**The problem**
Write out the data again exactly, skipping every picture.

(Collected data)
☆ ☆ ☆ ☆ ☆ ☆ ☆
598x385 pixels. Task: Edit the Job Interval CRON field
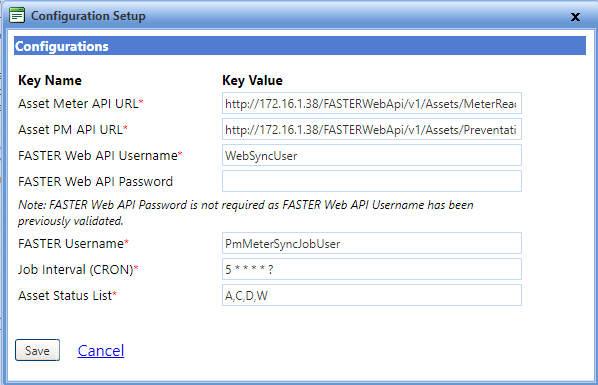(x=372, y=269)
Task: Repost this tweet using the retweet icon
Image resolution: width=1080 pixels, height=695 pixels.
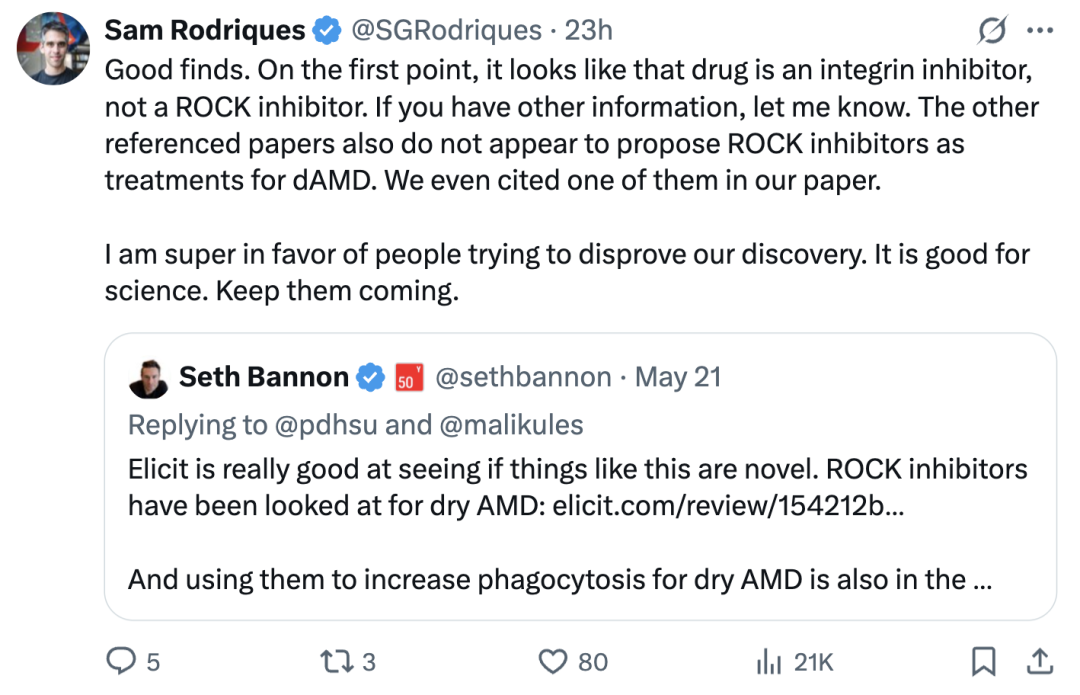Action: [x=332, y=661]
☆ ☆ ☆ ☆ ☆ ☆ ☆
**Result**
598x385 pixels. Task: Edit the Job Interval CRON field
(x=372, y=269)
Task: Repost this tweet using the retweet icon
Image resolution: width=1080 pixels, height=695 pixels.
Action: [x=332, y=661]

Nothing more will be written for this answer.